А вот пацаны ничего этого не знали и не были готовы к такому способу ведения боя. Они привыкли, что вооруженный человек всегда имеет преимущество над безоружным. Но это не так. К оружию должна прилагаться решимость его применить, умение им пользоваться в разных ситуациях, возможность устранять технические задержки стрельбы, а также знание приемов, которыми враг может оказать противодействие. Без всего этого владение оружием превращается лишь в причину беспочвенной самоуверенности, которая никогда к добру не приводит.
Поэтому, когда пацаны развернулись, поняв, что я у них за спиной, мне оставалось лишь откатать привычную рукопашную связку — ударом правой ноги я поставил один из автоматов на предохранитель, затем подшагнул к другому противнику, отстегнул у него магазин и ударом в крючок затвора выбил из «ствола» последний оставшийся патрон. Воцарилась гнетущая тишина. Только дождь шумел, сбивая желтые листья с деревьев.

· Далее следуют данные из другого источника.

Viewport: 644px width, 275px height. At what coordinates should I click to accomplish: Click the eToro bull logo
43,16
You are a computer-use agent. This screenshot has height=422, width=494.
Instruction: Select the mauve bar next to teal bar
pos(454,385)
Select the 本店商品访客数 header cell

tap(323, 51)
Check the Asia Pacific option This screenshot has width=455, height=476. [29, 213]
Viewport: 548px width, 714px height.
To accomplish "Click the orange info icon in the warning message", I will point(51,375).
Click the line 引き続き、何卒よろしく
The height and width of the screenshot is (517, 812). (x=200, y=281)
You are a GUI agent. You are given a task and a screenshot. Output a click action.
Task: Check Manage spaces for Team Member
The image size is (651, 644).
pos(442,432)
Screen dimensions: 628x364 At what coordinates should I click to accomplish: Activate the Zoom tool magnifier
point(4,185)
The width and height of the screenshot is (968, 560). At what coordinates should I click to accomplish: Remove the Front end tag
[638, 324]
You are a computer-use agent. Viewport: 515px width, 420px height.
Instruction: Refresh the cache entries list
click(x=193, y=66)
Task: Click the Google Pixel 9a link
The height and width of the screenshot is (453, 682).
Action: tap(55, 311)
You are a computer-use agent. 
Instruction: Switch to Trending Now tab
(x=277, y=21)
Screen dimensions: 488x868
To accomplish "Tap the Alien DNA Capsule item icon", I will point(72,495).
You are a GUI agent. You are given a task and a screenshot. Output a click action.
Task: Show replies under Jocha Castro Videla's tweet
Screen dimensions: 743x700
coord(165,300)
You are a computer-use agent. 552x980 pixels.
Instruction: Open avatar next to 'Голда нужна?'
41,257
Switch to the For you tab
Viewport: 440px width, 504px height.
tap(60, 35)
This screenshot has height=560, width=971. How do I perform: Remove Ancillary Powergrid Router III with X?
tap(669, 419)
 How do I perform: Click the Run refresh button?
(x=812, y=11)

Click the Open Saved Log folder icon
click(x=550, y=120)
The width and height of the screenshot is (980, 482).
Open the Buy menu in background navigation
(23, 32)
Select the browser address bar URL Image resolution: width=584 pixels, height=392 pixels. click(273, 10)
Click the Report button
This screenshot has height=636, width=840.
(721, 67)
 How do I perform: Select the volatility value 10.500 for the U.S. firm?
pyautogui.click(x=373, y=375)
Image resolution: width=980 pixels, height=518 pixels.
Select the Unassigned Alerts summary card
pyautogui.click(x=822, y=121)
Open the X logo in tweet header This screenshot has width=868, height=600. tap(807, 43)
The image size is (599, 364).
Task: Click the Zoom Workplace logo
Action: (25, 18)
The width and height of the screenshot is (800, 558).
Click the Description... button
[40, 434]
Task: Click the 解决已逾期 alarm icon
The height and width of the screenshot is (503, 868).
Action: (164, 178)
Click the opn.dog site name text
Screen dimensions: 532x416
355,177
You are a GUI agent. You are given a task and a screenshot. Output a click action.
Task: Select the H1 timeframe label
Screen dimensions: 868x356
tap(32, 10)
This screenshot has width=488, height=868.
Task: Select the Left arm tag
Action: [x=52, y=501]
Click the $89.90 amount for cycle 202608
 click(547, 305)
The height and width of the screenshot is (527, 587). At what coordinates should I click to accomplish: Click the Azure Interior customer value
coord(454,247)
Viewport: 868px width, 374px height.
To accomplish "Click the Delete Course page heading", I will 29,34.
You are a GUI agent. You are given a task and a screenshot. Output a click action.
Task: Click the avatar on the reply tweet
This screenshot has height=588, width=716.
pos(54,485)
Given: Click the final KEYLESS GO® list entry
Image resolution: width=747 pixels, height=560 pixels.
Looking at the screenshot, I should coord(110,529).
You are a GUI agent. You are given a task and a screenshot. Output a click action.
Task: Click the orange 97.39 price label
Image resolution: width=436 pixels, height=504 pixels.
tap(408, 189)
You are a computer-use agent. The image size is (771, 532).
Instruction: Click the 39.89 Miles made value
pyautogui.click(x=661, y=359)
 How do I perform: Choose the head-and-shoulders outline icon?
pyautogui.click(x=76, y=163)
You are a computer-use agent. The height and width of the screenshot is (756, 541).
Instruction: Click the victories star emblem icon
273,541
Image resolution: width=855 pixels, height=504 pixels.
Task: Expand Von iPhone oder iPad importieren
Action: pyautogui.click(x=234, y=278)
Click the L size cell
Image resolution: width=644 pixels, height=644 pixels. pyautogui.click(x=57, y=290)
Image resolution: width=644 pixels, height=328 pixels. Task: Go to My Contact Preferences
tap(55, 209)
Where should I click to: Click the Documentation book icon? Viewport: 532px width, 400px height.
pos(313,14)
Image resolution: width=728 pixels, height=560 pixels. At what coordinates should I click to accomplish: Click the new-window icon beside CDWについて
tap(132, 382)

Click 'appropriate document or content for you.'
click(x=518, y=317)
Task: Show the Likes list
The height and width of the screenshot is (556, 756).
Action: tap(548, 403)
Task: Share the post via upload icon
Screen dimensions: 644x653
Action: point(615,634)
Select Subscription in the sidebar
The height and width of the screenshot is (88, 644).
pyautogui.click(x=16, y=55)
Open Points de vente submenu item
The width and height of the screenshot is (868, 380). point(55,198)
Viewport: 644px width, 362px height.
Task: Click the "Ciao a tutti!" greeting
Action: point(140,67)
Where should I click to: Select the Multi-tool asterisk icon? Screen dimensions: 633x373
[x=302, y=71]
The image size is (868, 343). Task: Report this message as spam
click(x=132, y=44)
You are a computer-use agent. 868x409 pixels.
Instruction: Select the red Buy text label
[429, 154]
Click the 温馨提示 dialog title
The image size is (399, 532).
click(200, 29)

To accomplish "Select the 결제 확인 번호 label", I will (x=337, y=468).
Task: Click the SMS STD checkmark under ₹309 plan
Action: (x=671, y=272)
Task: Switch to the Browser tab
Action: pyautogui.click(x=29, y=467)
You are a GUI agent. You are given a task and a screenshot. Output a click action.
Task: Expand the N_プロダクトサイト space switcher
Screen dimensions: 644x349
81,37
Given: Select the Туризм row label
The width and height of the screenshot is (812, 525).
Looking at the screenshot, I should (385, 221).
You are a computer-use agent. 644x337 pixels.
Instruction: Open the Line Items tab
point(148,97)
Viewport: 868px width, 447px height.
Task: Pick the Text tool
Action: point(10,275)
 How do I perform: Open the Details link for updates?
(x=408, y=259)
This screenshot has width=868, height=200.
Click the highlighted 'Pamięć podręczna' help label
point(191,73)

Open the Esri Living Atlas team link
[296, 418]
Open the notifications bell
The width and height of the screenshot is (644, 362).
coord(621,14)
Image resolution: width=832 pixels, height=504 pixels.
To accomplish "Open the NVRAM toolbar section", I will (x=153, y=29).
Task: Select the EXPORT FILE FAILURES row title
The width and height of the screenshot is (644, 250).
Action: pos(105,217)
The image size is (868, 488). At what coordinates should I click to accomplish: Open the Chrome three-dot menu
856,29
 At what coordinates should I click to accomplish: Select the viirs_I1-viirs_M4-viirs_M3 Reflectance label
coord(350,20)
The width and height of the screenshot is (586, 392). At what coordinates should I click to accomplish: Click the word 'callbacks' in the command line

Ребята почувствовали себя неловко. Мне кажется, что человек, неожиданно оказавшийся голым на Красной площади, не был бы столь обескуражен, как эти пацаны на лесной поляне. Перед ними стоял непонятно откуда взявшийся мужик с ножом в руке и пистолетом-пулеметом на ремне, а они держали две бесполезные железки, которыми только свиней в деревне глушить.
— И что дальше? — спокойно спросил я.
Они не знали, что ответить. А я был зол на них. Зол, что они приперлись в сферу взаимодействия, зол на то, что они собирались убить меня, Катьку, Макса и Алису. Они бы сделали это не задумываясь. А я не мог. И не хотел. И не имел права, по большому счету. Алиса права — убивать плохо. Убийство портит энергетику. А с некоторых пор я к этому начал относиться всерьез.
Я срезал пацанов двумя точными ударами. Одному ребром ладони по шее, другому с разворота локтем в солнечное сплетение. Они еще не успели осесть в траву, а я уже шел обратно, в тыл, где остались Катька и раненые. Листья кружили над моей головой в трепещущем танце, ливень падал с небес трассирующими водяными снарядами. На плече я нес один из «калашей» — с этим оружием я хорошо умел обращаться.
Вернувшись, я повел за собой Катьку и Алису, которые несли на носилках Макса. Было ему совсем плохо — он потерял сознание, дышал прерывисто и неровно, По лицу разливалась нехорошая бледность с зеленоватым отливом. По большому счету, это были признаки болевого шока и спазма периферийных сосудов. Но я старался не думать об этом. Все равно помочь нечем.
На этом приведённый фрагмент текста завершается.